Des enfants coururent après elle en riant et en criant. Qui est-ce ? C’est Ada Obi. Elle est revenue riche. Non, c’est un mensonge. C’est vrai. Elle a épousé un homme riche. Elle porte  L’or. La voiture s’arrêta au centre de la place. Le chauffeur descendit et ouvrit lentement la portière. Adobe sortit la première.

 Le soleil caressa doucement sa peau. Elle se tenait droite, les mains calmes le long du corps, le visage doux mais fort. Puis Shukwa sortit à ses côtés. Des murmures d’étonnement parcoururent l’air. Certains applaudirent sans savoir pourquoi. D’autres s’agenouillèrent. D’ autres encore restèrent bouche bée. Madame Nana traversa la foule en courant, son pagne négligemment noué, la sueur perlant sur son front.

 « Adobi ! » cria-t-elle. « Ma fille, ma douce fille, tu es de retour ! Dieu merci ! » Adobe se retourna lentement. La foule s’écarta pour laisser passer Nenna. Elle tomba à genoux. « Pardonne-moi. Je ne savais pas. J’essayais seulement de t’aider. C’est la pauvreté qui m’a fait agir ainsi. » Adowbi la regarda de haut.

 C’était la femme qui l’avait vendue comme un objet, qui l’avait forcée à épouser un homme qu’elle croyait pauvre, qui ne lui avait jamais témoigné d’amour. Adobi ne cria pas. Elle n’insulta pas. Elle dit simplement : « Tu m’as vendue parce que j’étais… »  faible. Mais j’ai trouvé quelqu’un qui m’a rendue forte. » Elle se tourna vers la foule.

 « Je ne suis pas là pour me vanter. Je ne suis pas là pour me venger. Je suis là pour vous rappeler que parfois, ce qui ressemble à la honte n’est que le début de la gloire. » Le village était silencieux. Personne ne riait. Personne ne chuchotait . Puis quelqu’un se mit à applaudir. Puis un autre. Et bientôt, toute la place résonna d’applaudissements, d’ acclamations et de danses.

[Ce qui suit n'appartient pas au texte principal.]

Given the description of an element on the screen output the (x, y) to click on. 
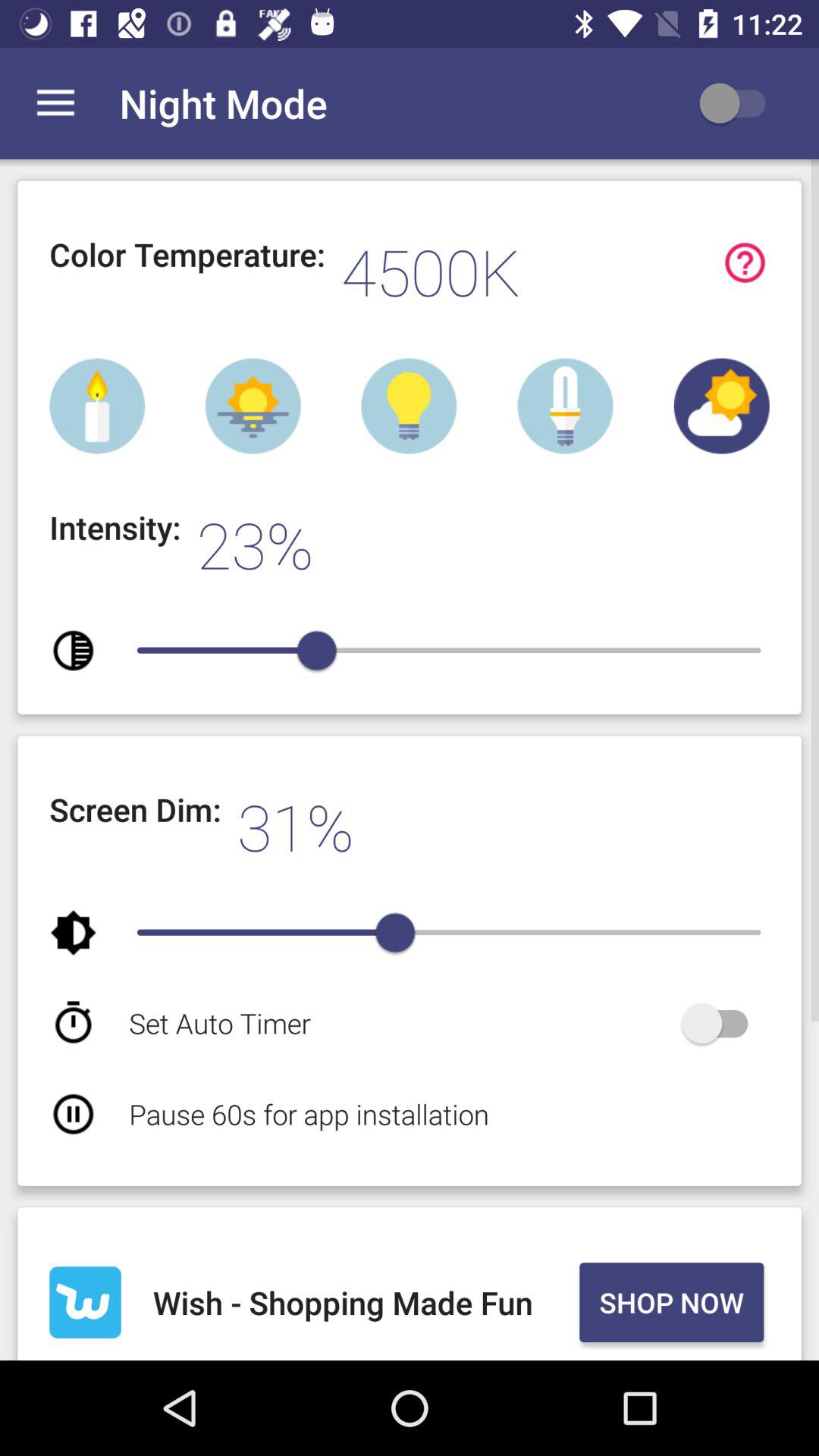
choose the item below the pause 60s for icon (362, 1302)
Given the description of an element on the screen output the (x, y) to click on. 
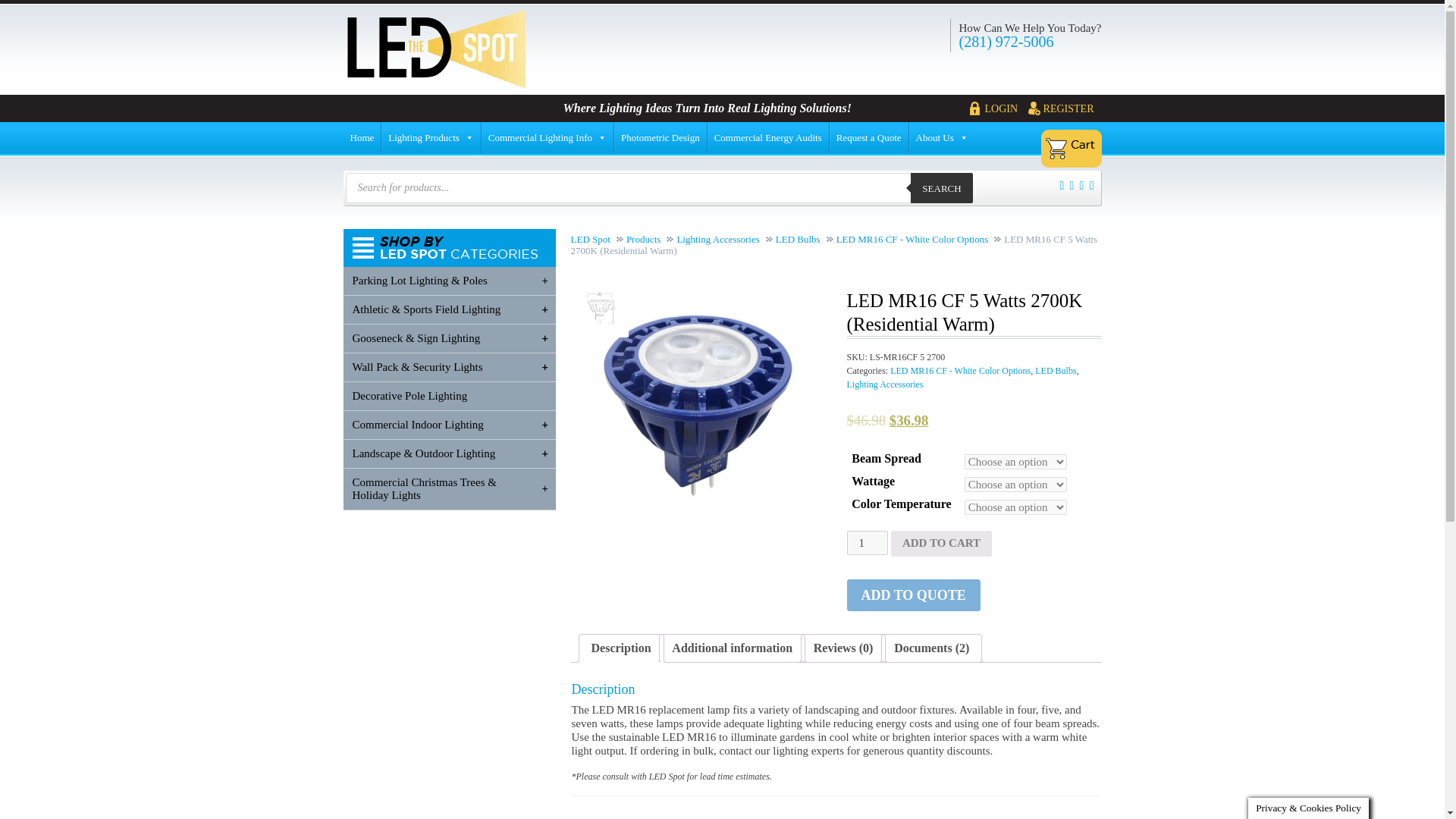
REGISTER (1064, 108)
MR16 (697, 406)
Commercial Lighting Info (546, 137)
LOGIN (997, 108)
Go to LED Spot. (596, 238)
Commercial Indoor Lighting (448, 424)
Go to the Lighting Accessories Category archives. (724, 238)
Go to Products. (650, 238)
1 (865, 542)
Lighting Products (430, 137)
Go to the LED Bulbs Category archives. (804, 238)
Decorative Pole Lighting (448, 396)
Home (361, 137)
Given the description of an element on the screen output the (x, y) to click on. 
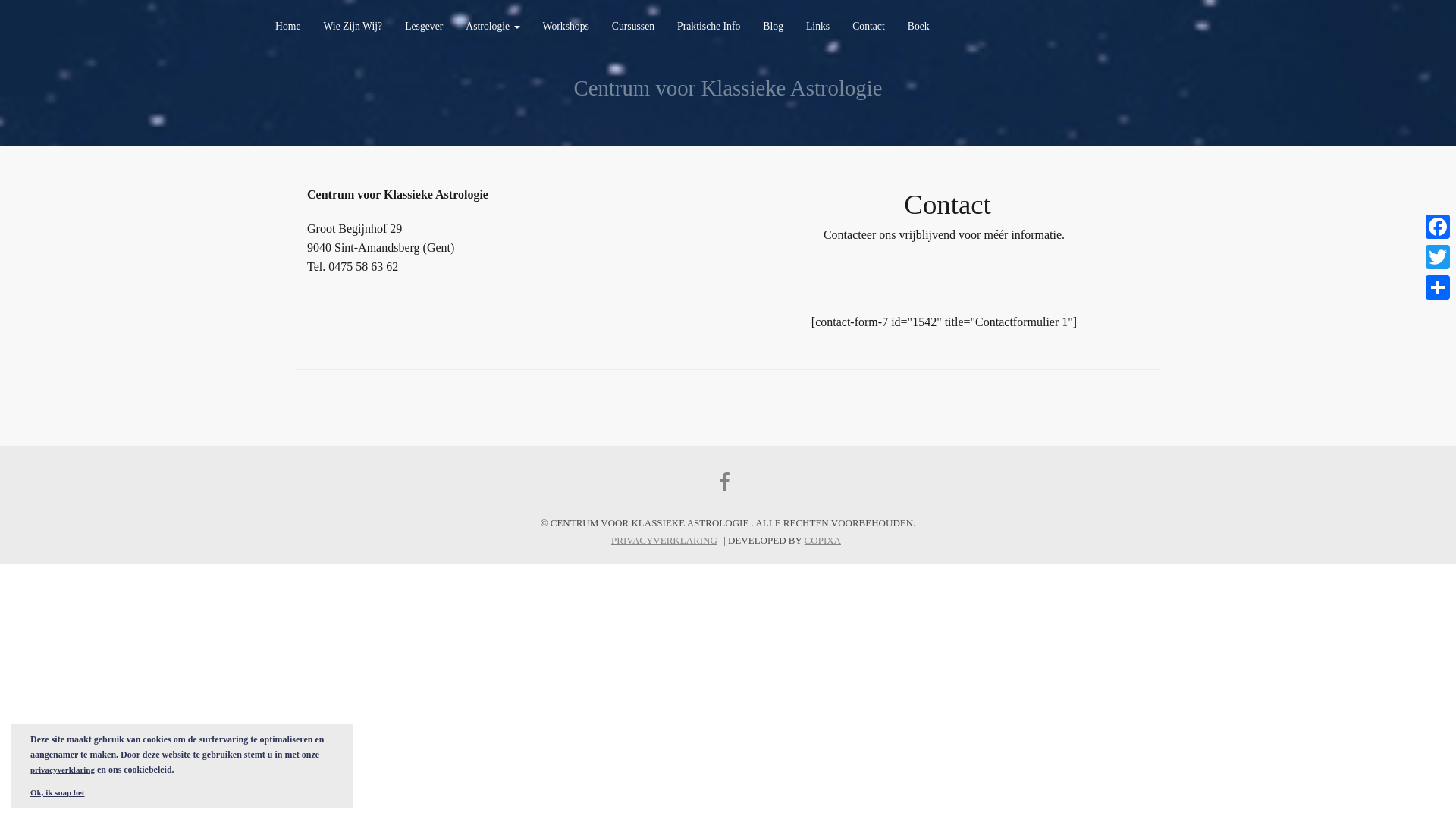
Twitter Element type: text (1437, 256)
Workshops Element type: text (565, 30)
Wie Zijn Wij? Element type: text (352, 30)
Cursussen Element type: text (632, 30)
Blog Element type: text (772, 30)
Boek Element type: text (918, 30)
Praktische Info Element type: text (708, 30)
Contact Element type: text (868, 30)
Home Element type: text (287, 30)
Links Element type: text (817, 30)
Ok, ik snap het Element type: text (57, 792)
Delen Element type: text (1437, 287)
Astrologie Element type: text (492, 30)
PRIVACYVERKLARING Element type: text (664, 540)
COPIXA Element type: text (822, 540)
Facebook Element type: text (1437, 226)
privacyverklaring Element type: text (62, 769)
Lesgever Element type: text (423, 30)
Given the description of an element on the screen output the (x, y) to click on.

 Des enfants entouraient une dyobi qui lui souriait. Des femmes âgées la bénirent. Des hommes s’inclinèrent par respect. Elle et Chuku Mecha passèrent toute la journée au village. Elles firent un don pour reconstruire l’école. Elles offrirent des rapi et de la nourriture aux veuves. Elles accordèrent des bourses à dix enfants.

 Avant de partir, Adobe se rendit au ruisseau où elle avait l’habitude d’aller chercher de l’eau. Elle resta là un instant, se souvenant des lourds seaux, des longues marches et des larmes cachées. Puis elle fit demi-tour et retourna à la Rolls-Royce. Cette fois, non plus comme une pauvre fille, mais comme une femme qui avait été mise à l’épreuve et en était ressortie plus forte.

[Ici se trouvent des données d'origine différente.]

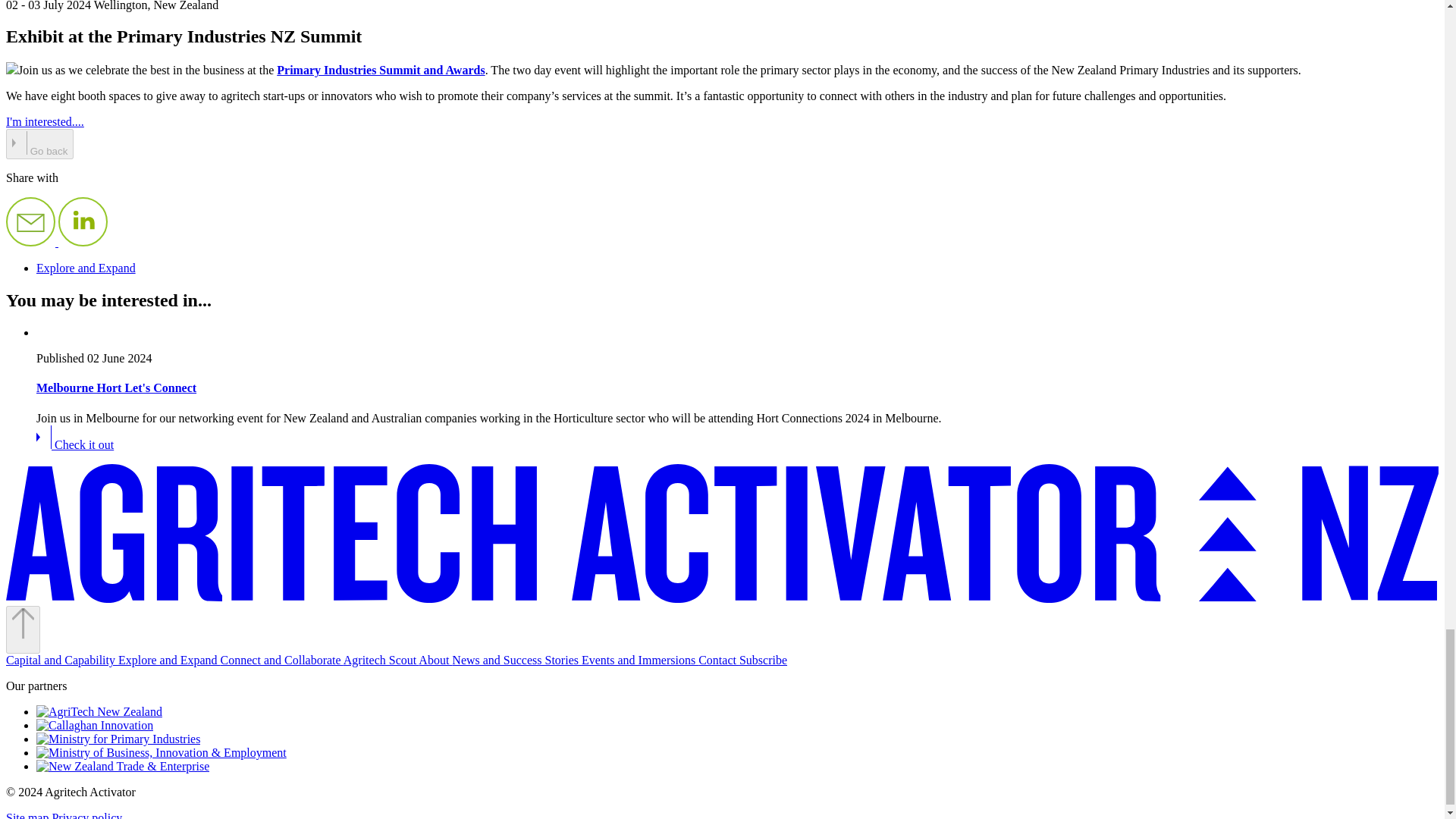
Melbourne Hort Let's Connect (74, 444)
Connect and Collaborate (282, 659)
Events and Immersions (639, 659)
News and Success Stories (515, 659)
Go back (39, 143)
I'm interested.... (44, 121)
Agritech Scout (381, 659)
Check it out (74, 444)
Explore and Expand (169, 659)
Explore and Expand (85, 267)
Primary Industries Summit and Awards (380, 69)
Subscribe (763, 659)
Capital and Capability (61, 659)
About (435, 659)
Share with Email (31, 241)
Given the description of an element on the screen output the (x, y) to click on. 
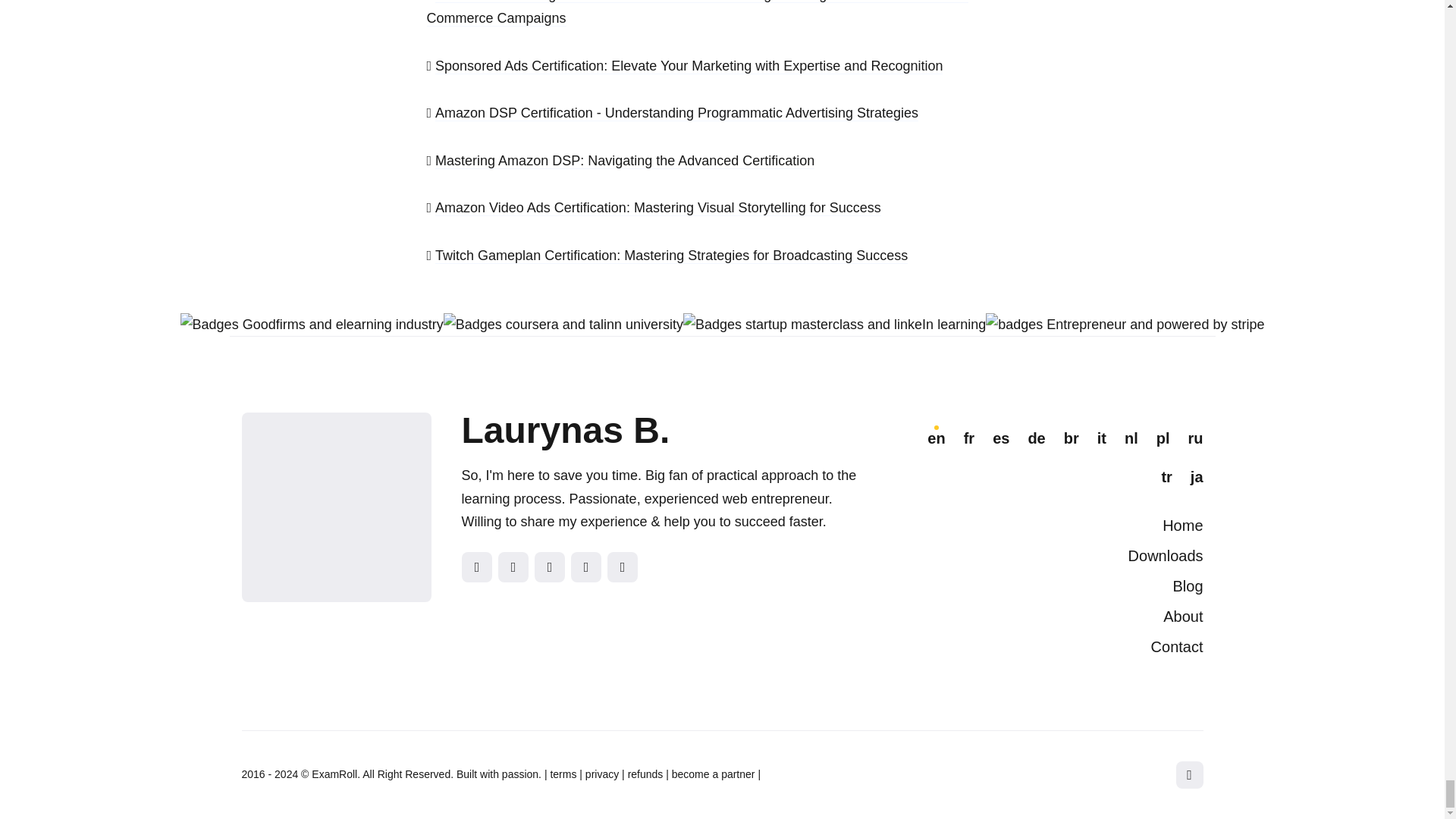
Blog (1187, 586)
Top (1188, 774)
Downloads (1166, 555)
Home (1181, 524)
About (1182, 616)
Mastering Amazon DSP: Navigating the Advanced Certification (624, 160)
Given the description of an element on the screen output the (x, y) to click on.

 Alors que la voiture s’éloignait du village, Chukua…  sa main. « À quoi penses-tu ? » demanda-t-il. Elle sourit. « Je me disais que certaines douleurs ne sont peut-être pas des punitions. »  « Ce ne sont peut-être que des chemins. » Il acquiesça. « Et peut-être que ceux qui partent de rien sont ceux qui s’élèvent le plus haut. » Elle posa sa tête sur son épaule.

 La route était silencieuse, mais son cœur débordait de joie car elle savait que ce n’était pas seulement la fin d’une histoire. C’était le début d’une nouvelle. Une histoire où l’amour, la vérité et le courage seraient toujours présents.